Reading passage ::
┄┄┄┄┄┄

ECE2015 Oral Communications Adrenal 1 (5 abstracts)

11C-metomidate PET-CT in primary aldosteronism: five possible indications for a non-invasive alternative to adrenal vein sampling

Andrew S Powlson 1 , Olympia Koulouri 1 , Elena Azizan 2 , Carmela Maniero 2 , Kevin Taylor 3 , Franklin Aigbirhio 4 , Brendan Koo 5 , Heok K Cheow 6 , John Buscombe 6 , Mark Gurnell 1 & Morris J Brown 2


1Metabolic Research Laboratories, Institute of Metabolic Science, University of Cambridge, Cambridge, UK; 2Clinical Pharmacology Unit, University of Cambridge, Cambridge, UK; 3Department of Clinical Biochemistry, University of Cambridge, Cambridge, UK; 4Wolfson Brain Imaging Centre, University of Cambridge, Cambridge, UK; 5Department of Radiology, Addenbrooke’s Hospital, Cambridge, UK; 6Department of Nuclear Medicine, Addenbrooke’s Hospital, Cambridge, UK.

Background: Adrenal vein sampling (AVS) remains the gold-standard for distinguishing unilateral and bilateral disease in primary aldosteronism (PA). However, it is invasive, technically demanding, and may yield inconclusive or equivocal results. 11C-Metomidate PET-CT (11C-MTO-PET-CT) is a non-invasive alternative to AVS for localising unilateral aldosterone-producing adenomas (APAs).

Methods/patients: We report a retrospective analysis of 61 sequential patients with PA referred for 11C-MTO-PET-CT in the three years since our original study (Burton et al., JCEM 2012). All had a definite/possible adenoma on previous CT/MRI or AVS suggesting lateralisation.

Results: 11C-MTO-PET-CT was unequivocally positive leading to a recommendation for surgery in 26/61 patients (42.6%). In all 12 cases operated locally to date (unilateral adrenalectomy), adrenocortical histology and CYP11B2 immunopositivity was confirmed, with biochemical cure of PA (normalisation of the aldosterone-to-renin ratio); six patients await adrenalectomy. In a further eight ‘tertiary’ referrals from elsewhere, lateralisation by 11C-MTO-PET-CT led to a recommendation for adrenalectomy, but clinical outcome data is awaited. Finally, where multiple nodules co-existed, 11C-MTO-PET-CT accurately identified the causative tumour (confirmed by cell-culture, gene-expression and genotyping).

┄┄┄┄┄┄

Instructions ::
[a] List the labeled section headings that appear in the abstract on 11C-metomidate PET-CT.
[b] Write out the passage of the abstract on 11C-metomidate PET-CT between "Background: Adrenal vein" and "AVS suggesting lateralisation.", inclusive.
[c] Extend the abstract on 11C-metomidate PET-CT in primary aldosteronism, starting after its last sentence.

Information supplied ::

┄┄┄┄┄┄

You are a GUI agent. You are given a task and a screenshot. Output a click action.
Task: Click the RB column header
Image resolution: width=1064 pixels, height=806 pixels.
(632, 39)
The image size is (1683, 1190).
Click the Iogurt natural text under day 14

┄┄┄┄┄┄

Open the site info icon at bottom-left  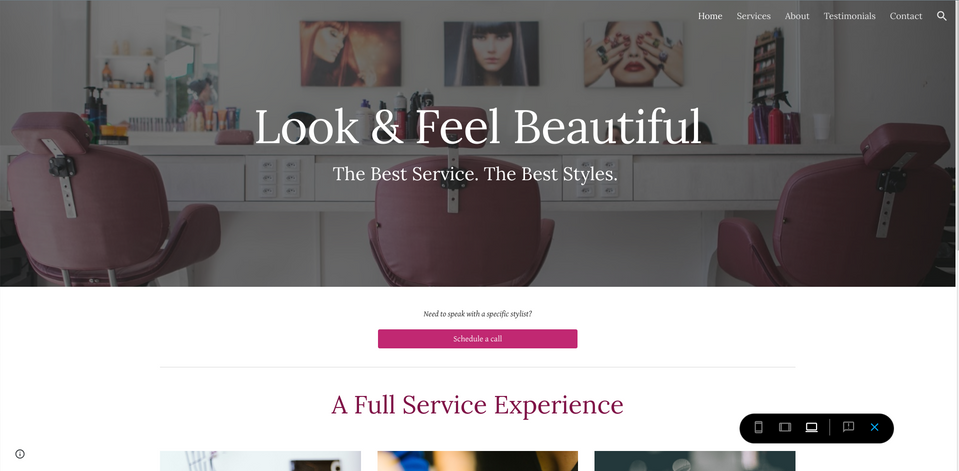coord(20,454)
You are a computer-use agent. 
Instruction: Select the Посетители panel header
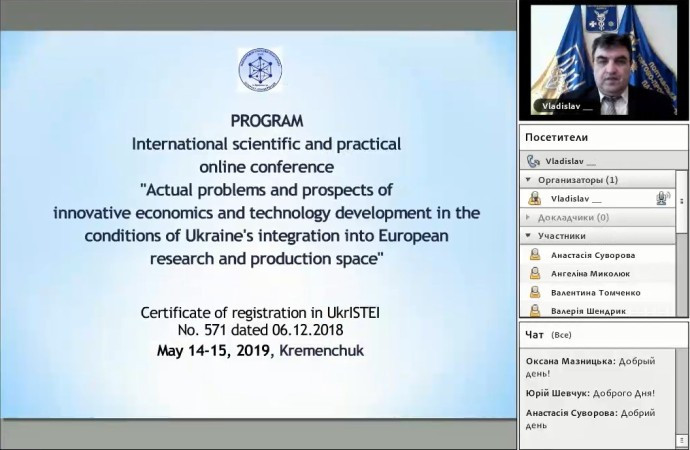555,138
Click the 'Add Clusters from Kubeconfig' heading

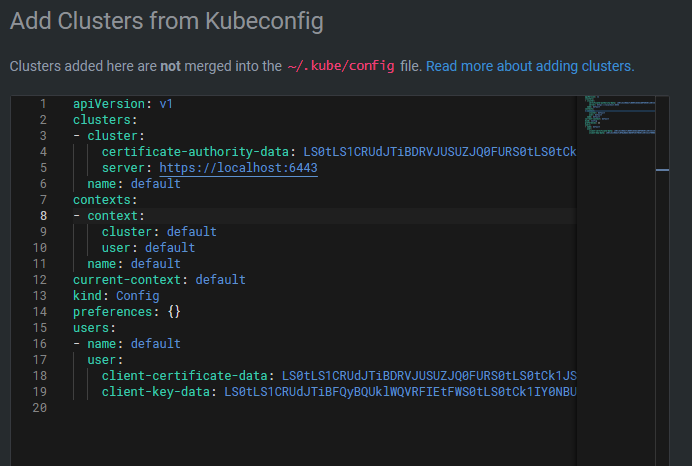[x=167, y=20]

┄┄┄┄┄┄

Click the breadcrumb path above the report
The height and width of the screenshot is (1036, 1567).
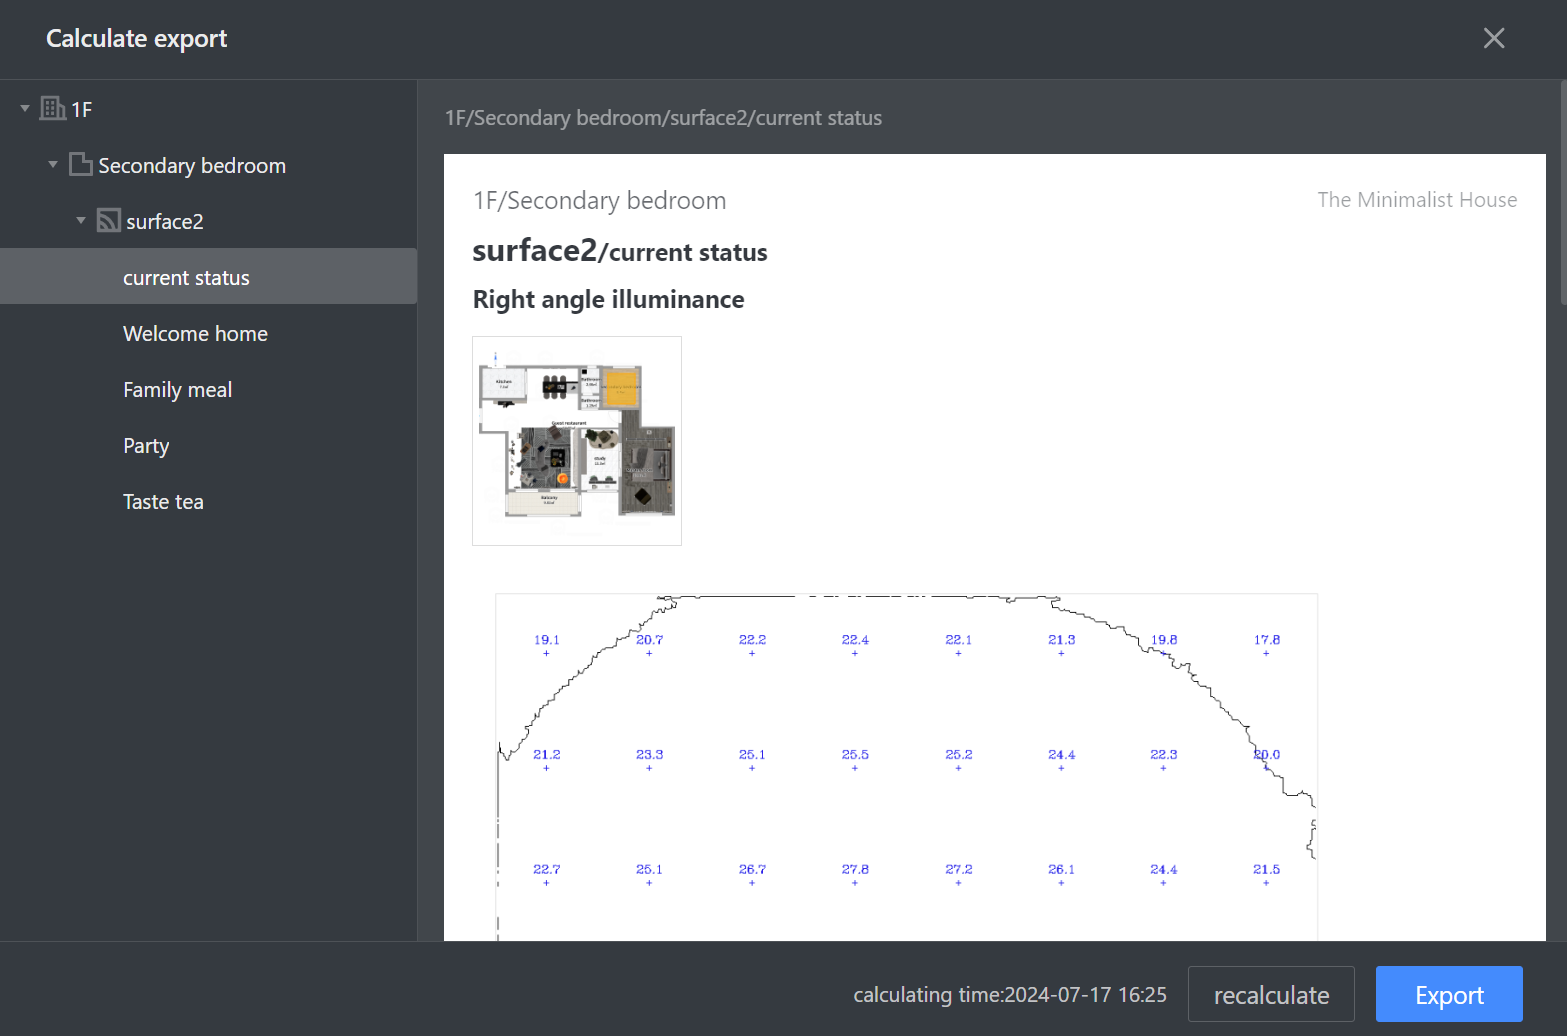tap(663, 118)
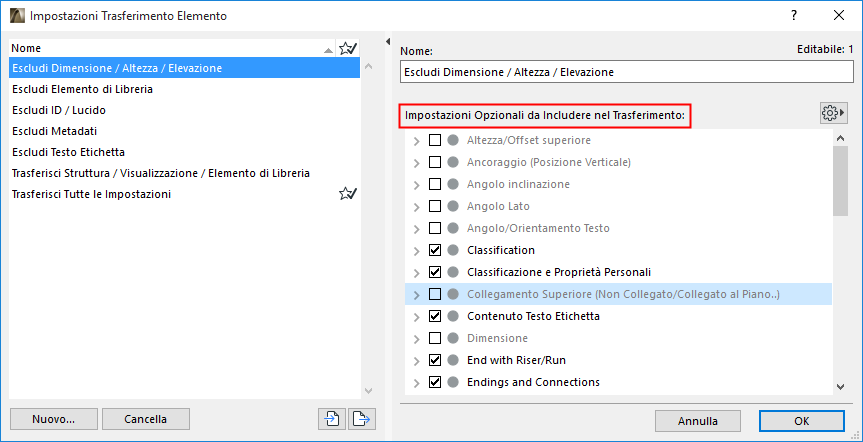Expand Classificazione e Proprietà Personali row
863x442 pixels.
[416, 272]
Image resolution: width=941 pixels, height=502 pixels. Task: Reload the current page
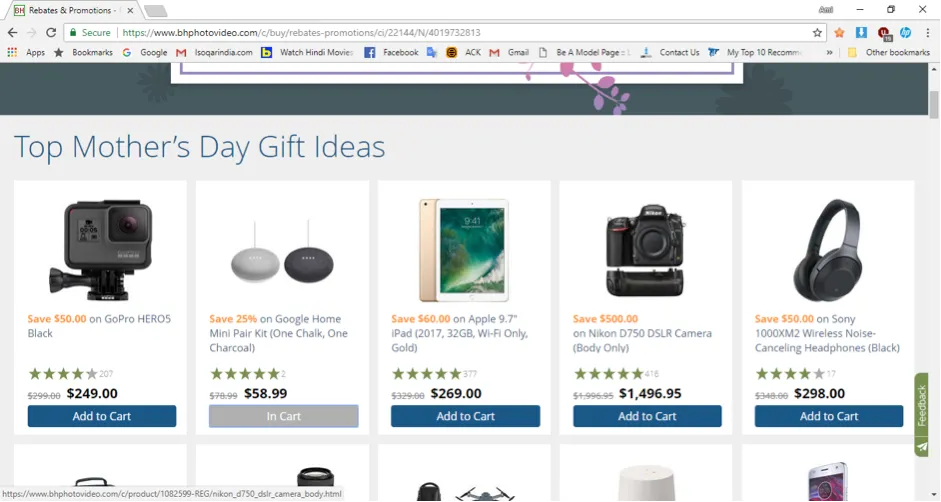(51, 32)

┄┄┄┄┄┄

Answers below ::
[a] Background, Methods/patients, Results

[b]
Background: Adrenal vein sampling (AVS) remains the gold-standard for distinguishing unilateral and bilateral disease in primary aldosteronism (PA). However, it is invasive, technically demanding, and may yield inconclusive or equivocal results. 11C-Metomidate PET-CT (11C-MTO-PET-CT) is a non-invasive alternative to AVS for localising unilateral aldosterone-producing adenomas (APAs).

Methods/patients: We report a retrospective analysis of 61 sequential patients with PA referred for 11C-MTO-PET-CT in the three years since our original study (Burton et al., JCEM 2012). All had a definite/possible adenoma on previous CT/MRI or AVS suggesting lateralisation.

[c]
Discussion: The 26 patients in whom unilateral disease was confirmed had one of five indications for 11C-MTO-PET-CT: i) AVS technically unsuccessful (failure to cannulate one of the adrenal veins); ii) technically adequate AVS, but without clear lateralisation; iii) AVS not possible (unable to safely withdraw spironolactone or epleronone); iv) no clear-cut abnormality on cross-sectional imaging; and v) patient choice not to undergo AVS. 11C-MTO-PET-CT was also valuable in providing strong evidence against lateralisation, especially in patients with a definite unilateral adenoma on CT/MRI, but no resolution by AVS. In conclusion, analysis of 11C-MTO-PET-CT in 61 sequential patients supports its use as an adjunct/non-invasive alternative to AVS. In addition, we speculate that 11C-MTO-PET-CT may facilitate non-surgical targeted nodule-specific ablation or selective surgical adenomectomy when multiple nodules are present.